Being me Jesus Workin' for a living

Whining in the wilderness

There are lots of stories in the Bible that pretty much blow me away. I was listening to a teaching a few weeks ago, and the pastor cited a story about the prophet Elisha. Apparently, according to 2 Kings 2, when a bunch of local boys were making fun of Elisha for being bald, Elisha called down a curse on them and two bears came out of the woods. And ATE. THEM.

Seriously. That ain’t something I saw on the flannel boards in Sunday School.

And then there’s the story of the exodus of the Israelites out of slavery in Egypt. God, through Moses, had done all kinds of crazy miracles to show Pharaoh that He (God) was really in charge, and the Israelites had just walked through the Red Sea that God parted for them. Hollywood blockbuster type stuff, right? Things you’d never forget, right?

But they did.

And I have.

The Israelites were walking through the desert, making their way to the Promised Land, and like lots of us they got hot, hungry and tired. Exodus 16 tells the story of how the Israelites started whining that they were running out of food, and that things would have been better off for them if they’d stayed in Egypt. Even though God had promised to provide for them, and even rained down bread from Heaven, these folks thought life in slavery would be better.

And I’ve done the same.

I caught myself doing it just the other day. I was sitting down with my spreadsheets, trying to figure out how to come up with the money for my self-employment taxes, and caught myself whining to God about my situation. And the absurdity of it all struck me.

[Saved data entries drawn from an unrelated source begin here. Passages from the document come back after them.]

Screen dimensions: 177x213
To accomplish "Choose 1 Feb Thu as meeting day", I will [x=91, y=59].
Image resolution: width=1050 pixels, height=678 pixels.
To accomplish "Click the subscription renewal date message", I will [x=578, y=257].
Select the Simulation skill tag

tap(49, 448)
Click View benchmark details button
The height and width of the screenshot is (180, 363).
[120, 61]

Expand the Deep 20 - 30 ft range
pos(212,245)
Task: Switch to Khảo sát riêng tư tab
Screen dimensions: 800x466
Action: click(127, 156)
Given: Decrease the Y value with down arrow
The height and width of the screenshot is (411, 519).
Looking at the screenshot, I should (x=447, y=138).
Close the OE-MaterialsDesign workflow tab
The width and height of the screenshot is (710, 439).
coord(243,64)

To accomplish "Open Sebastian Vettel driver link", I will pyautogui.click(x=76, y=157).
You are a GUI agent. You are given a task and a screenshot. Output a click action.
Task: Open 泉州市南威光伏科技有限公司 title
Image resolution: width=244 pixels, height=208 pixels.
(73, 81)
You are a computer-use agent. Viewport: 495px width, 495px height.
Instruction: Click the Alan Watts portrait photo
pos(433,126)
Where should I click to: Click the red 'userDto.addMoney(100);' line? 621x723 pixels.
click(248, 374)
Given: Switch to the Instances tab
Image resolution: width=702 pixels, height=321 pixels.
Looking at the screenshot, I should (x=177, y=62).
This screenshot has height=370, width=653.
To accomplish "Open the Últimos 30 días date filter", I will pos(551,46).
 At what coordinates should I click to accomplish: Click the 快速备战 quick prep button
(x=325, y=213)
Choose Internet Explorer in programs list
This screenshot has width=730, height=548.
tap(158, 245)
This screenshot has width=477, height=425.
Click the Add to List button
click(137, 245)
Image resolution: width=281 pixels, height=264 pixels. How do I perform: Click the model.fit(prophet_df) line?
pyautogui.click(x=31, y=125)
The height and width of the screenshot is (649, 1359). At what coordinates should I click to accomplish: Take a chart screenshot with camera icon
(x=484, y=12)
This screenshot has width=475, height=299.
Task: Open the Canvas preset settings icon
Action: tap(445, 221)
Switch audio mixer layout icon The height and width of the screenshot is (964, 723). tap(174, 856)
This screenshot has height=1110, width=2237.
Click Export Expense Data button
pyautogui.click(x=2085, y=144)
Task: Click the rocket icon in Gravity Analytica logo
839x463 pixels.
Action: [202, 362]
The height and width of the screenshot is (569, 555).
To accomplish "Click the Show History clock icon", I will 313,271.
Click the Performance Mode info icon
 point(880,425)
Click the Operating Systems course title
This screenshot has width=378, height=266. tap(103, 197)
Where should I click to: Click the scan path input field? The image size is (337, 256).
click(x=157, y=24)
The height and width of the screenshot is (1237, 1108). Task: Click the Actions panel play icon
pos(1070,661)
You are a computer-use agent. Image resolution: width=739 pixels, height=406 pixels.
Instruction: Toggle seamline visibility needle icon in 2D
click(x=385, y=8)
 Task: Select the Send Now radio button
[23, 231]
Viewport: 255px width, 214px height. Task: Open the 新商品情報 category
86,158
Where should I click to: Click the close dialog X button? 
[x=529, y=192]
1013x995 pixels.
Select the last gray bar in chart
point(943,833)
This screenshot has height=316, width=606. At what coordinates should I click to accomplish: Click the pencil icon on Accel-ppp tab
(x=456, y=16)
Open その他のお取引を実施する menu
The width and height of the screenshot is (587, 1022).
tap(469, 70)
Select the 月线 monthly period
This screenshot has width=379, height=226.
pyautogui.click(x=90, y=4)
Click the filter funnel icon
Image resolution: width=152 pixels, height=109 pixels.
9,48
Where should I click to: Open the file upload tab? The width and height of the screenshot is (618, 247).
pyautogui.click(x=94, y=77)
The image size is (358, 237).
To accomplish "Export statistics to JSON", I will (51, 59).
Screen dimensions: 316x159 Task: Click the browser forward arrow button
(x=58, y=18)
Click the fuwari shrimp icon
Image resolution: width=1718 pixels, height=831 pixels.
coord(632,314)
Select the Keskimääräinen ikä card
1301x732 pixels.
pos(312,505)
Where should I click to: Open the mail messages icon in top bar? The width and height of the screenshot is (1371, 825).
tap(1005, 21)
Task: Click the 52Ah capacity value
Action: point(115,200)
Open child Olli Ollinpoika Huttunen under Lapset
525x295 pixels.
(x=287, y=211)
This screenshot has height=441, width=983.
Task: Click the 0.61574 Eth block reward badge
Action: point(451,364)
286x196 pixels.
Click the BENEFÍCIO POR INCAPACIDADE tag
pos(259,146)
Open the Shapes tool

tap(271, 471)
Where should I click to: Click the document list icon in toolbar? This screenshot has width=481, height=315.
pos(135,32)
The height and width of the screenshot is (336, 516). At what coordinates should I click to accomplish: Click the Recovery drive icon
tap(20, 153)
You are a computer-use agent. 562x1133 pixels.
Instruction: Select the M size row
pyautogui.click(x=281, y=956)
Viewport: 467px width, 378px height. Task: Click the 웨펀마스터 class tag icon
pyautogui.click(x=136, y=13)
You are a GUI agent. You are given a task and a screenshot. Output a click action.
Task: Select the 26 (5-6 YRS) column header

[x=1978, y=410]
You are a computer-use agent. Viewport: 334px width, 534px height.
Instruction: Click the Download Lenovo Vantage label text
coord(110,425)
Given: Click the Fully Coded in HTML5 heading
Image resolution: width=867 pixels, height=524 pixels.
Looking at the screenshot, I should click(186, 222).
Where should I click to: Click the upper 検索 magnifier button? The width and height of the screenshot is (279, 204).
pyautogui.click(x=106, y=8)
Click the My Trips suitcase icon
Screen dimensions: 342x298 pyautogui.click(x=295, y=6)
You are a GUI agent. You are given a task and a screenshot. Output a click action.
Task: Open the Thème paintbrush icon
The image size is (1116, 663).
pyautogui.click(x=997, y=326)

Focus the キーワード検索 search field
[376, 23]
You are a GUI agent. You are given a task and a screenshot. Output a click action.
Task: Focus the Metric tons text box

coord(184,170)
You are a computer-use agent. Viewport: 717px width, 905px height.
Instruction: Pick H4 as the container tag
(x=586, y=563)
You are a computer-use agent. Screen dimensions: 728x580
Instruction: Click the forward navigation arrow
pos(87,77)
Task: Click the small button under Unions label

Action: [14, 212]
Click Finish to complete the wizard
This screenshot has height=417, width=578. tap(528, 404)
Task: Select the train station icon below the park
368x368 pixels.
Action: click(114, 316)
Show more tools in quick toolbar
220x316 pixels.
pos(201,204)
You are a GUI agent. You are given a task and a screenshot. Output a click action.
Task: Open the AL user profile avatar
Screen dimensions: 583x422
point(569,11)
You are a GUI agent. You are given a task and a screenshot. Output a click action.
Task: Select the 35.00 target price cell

I have to pay income taxes – which means I have income. I left a job that made me feel incompetent and afraid, with no idea what I was going to do next, and I found work that I really love and am doing on my own terms.

And I’m whining about it.

Even though God has always – always! – come through for me, I’m wondering now if He’s gonna do it again. Just because my spreadsheet says I’m going to owe the government money. Like I’ve totally forgotten all the incredible ways He’s provided for me in the last decade.

I’m whining in the wilderness. And I’m not even in the wilderness anymore – I really think I’m on my way to my own Promised Land.

Sorry, Lord.

1 thought on “Whining in the wilderness”

  1. Thanks for the virtual kick in the pants. Why DO we whine in the “wilderness”? Sometimes, I hate us. Always, I’m thankful He doesn’t.